No ofício encaminhado ao ministro de Minas e Energia, Alexandre Silveira, a CNA aponta que após o início dos conflitos, o preço do barril do petróleo bruto Brent – referência mundial de preço – alcançou US$ 84, uma alta de 20% em relação ao final de fevereiro.
A entidade utiliza como referência a crise de 2022, na guerra entre Rússia e Ucrânia, quando o petróleo Brent subiu 40%, elevando o valor do diesel nas bombas em até 23% no 1º semestre daquele ano.

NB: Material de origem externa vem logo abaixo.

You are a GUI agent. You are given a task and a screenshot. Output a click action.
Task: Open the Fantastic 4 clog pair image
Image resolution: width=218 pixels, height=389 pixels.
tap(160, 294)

“Nesse contexto, em antecipação aos eventuais impactos à população brasileira, o avanço da mistura representa medida importante e sustentável para ampliar a oferta de combustível no mercado doméstico, reduzir pressões sobre os custos logísticos e fortalecer a segurança energética nacional”, explicou no ofício o presidente da CNA, João Martins.
A Confederação aponta que o atraso na implementação do B16 – 16% de mistura de biodiesel – prevista para 1º de março de 2026, prejudica a proteção da economia contra crises externas e reduz a capacidade do Brasil de amortecer variações de preço.

A CNA destaca ainda que a atual safra de soja tem amplo potencial de abastecimento das indústrias esmagadoras.
“O biodiesel torna-se uma alternativa com preço competitivo e com potencial de frear eventuais escaladas de preços para os usuários do transporte no País, incluindo o agronegócio”, concluiu a entidade.